Problem 1:
Answer these questions using the excerpt on charity fundraising:
(a) How much did Nicola Coughlan raise for the charity?
(b) Besides crowdfunding and partnering with public figures, what income source is Not A Phase exploring?
(c) Where does most of Micro Rainbow's income come from?
Problem 2: Pick up the excerpt on charity fundraising after its final sentence and continue it.

Document excerpt:
The ruling caused great upset for the UK trans community, but it “really galvanised a lot of allies to jump into action”, Heron says, citing the example of Derry Girls’ actor Nicola Coughlan, who raised almost £140,000 for the charity through a social media fundraiser and match funding.
“It was almost like lightning had struck twice in the same spot,” Heron says.
Alongside crowdfunding and partnering more with public figures to platform the charity’s work, Not A Phase is also exploring gaining income from legacies. This could prove particularly beneficial, Heron says, as “often queer people don't have or might not have conventional family members and inheritance in that way, so they might want to leave part of it to the charity”.
Building resilience
At Micro Rainbow, much of the organisation’s income is sourced from grants from trusts and foundations, and a small amount of individual donations, and currently, that isn’t set to change.
Rocca and his team are focusing on protecting themselves by focusing on the community that supports them, and always has.

Given information:
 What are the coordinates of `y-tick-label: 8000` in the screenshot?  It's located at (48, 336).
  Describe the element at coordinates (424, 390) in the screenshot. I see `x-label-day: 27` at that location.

Your response 1:
(a) Almost £140,000, through a social media fundraiser and match funding.
(b) Legacies.
(c) Grants from trusts and foundations.

Your response 2:
Discussing external attacks faced by the organisation and its staff, Rocca tries to keep in mind that “those people were never supporters”.
“We need to be very conscious of the fact that I believe, at least, that we're still talking about the minority of people in the UK, that the majority of people of the UK are kind and charitable and want a better life for everyone.
“So it is about remembering where to look for our supporters, and remembering that they are still there.
“The way we are going to go about it is to focus on where our allies are, where we know that there are people who want to support our work and try not to be distracted by this noise that is really still a minority in the UK, and build our resilience in that way.”